Pick a goal, enter how much you can save each week, and see exactly when you'll reach it, with milestones along the way.

What are you saving for?

How to Set a Savings Goal With Your Child

A savings goal turns "I want that" into a plan. Instead of saying no or buying it for them, you hand the problem over: "Great, how long will it take you to save for it?" That single question shifts the dynamic from asking to planning.

Start with something small enough to succeed. A first goal that takes 4-6 weeks is ideal. Long enough to build discipline, short enough to stay motivating. Once they hit that first goal with their own money, the habit sticks. Research from the University of Cambridge shows financial habits form by age 7.

Making Progress Visible

Kids think in pictures, not numbers. A savings jar they can see filling up works better than a bank balance. This calculator gives them the visual: a progress bar that fills as they save, milestones to celebrate along the way, and a concrete date to look forward to. Print the tracker and put it somewhere they'll see it daily.

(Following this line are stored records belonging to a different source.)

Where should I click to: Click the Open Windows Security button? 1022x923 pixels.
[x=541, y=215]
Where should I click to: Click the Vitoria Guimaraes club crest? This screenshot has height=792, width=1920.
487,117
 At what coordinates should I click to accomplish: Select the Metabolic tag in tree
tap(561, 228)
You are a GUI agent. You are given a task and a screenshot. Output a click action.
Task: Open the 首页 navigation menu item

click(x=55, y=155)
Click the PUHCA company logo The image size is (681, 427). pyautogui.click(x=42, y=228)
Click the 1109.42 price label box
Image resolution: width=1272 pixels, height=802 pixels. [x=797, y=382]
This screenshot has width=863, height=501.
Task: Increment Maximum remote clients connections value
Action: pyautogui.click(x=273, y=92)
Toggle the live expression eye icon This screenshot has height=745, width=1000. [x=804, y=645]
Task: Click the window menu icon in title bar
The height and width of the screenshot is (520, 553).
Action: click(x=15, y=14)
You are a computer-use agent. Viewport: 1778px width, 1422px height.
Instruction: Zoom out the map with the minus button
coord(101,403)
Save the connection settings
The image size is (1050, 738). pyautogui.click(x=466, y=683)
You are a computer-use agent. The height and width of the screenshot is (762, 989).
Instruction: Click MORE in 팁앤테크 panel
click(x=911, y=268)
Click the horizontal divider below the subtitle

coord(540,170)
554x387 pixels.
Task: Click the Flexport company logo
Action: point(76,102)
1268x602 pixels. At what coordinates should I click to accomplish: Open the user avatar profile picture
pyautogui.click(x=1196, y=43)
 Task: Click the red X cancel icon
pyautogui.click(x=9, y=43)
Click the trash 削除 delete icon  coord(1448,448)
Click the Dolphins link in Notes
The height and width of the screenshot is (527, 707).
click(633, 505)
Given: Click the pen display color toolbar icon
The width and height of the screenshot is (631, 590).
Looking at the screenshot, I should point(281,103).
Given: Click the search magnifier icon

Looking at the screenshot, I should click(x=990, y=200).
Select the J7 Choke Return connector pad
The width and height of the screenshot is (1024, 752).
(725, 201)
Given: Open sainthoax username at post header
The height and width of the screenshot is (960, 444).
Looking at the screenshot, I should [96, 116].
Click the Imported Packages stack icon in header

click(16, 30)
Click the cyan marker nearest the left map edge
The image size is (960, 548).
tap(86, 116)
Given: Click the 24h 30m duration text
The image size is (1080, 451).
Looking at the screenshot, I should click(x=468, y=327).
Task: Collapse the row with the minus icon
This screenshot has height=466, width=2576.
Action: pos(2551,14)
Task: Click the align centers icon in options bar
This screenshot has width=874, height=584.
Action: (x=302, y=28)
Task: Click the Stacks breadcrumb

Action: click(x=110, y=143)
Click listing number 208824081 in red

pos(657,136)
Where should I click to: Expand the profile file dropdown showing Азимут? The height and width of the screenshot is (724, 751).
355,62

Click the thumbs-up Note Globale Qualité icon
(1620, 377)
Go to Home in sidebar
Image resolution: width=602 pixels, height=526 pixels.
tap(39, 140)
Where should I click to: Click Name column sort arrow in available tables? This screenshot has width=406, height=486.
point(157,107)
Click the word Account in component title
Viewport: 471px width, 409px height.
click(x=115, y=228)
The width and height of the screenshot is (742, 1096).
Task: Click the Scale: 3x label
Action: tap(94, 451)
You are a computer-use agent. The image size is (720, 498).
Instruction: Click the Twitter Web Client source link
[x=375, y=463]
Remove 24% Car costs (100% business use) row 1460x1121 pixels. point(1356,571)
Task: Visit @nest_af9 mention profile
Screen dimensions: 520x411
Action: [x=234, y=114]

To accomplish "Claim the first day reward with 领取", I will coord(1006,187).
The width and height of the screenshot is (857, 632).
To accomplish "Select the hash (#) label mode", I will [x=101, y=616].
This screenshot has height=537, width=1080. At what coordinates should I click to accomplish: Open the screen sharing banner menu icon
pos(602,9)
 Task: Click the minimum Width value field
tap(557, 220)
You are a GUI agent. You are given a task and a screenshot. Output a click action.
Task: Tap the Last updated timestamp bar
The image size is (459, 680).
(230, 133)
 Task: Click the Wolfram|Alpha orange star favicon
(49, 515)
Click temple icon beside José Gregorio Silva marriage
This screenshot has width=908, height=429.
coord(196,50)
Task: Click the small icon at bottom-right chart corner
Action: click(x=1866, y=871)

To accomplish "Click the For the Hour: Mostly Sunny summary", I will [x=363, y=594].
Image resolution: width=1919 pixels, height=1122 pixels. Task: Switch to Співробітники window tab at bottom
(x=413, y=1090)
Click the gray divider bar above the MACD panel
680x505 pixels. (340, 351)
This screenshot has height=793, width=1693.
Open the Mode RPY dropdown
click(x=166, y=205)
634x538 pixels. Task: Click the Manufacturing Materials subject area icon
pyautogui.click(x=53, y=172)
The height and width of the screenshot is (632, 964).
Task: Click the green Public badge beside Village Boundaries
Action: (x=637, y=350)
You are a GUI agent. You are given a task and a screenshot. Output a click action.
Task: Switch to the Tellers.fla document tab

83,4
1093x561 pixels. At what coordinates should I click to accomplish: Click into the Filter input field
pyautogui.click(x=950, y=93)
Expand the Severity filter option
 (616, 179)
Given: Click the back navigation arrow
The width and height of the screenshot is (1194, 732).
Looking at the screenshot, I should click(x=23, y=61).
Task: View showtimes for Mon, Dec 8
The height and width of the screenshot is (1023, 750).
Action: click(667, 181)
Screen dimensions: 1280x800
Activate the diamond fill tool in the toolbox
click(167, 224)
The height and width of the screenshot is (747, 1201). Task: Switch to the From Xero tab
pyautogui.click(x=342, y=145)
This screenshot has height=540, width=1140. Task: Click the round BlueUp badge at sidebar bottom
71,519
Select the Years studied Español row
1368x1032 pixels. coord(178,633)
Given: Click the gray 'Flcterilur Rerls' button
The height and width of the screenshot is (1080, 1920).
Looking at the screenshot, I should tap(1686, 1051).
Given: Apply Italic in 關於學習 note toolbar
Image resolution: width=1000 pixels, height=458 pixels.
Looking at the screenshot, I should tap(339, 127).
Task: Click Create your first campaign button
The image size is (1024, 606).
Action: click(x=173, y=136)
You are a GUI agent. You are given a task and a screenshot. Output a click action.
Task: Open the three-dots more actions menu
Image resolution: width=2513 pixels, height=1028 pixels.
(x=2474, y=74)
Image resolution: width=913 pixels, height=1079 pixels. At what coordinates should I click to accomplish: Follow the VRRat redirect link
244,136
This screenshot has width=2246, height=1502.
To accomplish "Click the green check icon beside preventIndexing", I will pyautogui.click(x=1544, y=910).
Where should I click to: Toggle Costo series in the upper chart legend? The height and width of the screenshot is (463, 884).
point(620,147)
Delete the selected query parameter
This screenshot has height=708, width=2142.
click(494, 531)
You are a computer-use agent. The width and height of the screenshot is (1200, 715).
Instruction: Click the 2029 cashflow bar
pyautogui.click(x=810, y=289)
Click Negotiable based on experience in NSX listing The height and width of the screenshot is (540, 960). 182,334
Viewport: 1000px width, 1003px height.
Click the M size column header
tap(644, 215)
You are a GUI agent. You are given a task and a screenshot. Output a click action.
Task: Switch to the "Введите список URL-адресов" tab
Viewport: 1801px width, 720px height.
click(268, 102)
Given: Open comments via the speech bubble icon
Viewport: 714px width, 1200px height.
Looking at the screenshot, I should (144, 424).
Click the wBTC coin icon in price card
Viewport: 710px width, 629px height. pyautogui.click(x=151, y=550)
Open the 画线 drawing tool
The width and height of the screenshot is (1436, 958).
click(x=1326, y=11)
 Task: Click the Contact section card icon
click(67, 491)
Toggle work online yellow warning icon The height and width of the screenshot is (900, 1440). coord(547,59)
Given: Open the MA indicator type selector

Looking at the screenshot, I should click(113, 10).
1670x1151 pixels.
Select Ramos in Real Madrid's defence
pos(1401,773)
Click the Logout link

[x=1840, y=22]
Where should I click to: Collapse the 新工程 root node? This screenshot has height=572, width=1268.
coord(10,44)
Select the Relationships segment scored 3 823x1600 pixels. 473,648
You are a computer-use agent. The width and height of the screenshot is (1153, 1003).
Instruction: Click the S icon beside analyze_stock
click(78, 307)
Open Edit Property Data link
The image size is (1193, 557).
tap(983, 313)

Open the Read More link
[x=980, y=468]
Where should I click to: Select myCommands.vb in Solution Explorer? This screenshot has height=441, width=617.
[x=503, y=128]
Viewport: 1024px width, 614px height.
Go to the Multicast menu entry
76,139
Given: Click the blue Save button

When the Goal Feels Too Far Away

If your child gets frustrated, don't increase their allowance to speed things up. Instead, help them brainstorm ways to earn extra: extra chores, selling old toys, helping a neighbor. The resourcefulness they develop while saving is worth more than the thing they're saving for.

What Happens After They Reach the Goal

Let them spend it. This is the hardest part for parents, but it's the point. They earned it, they planned for it, they waited. Now they get to enjoy it. That cycle of wanting, saving, and buying is the foundation of every smart financial decision they'll make as adults.

Frequently Asked Questions

Track this goal with real money

Your child has a savings target. Penny Time gives them a real balance to watch grow - automated allowance deposits, every dollar visible. Free for the whole family.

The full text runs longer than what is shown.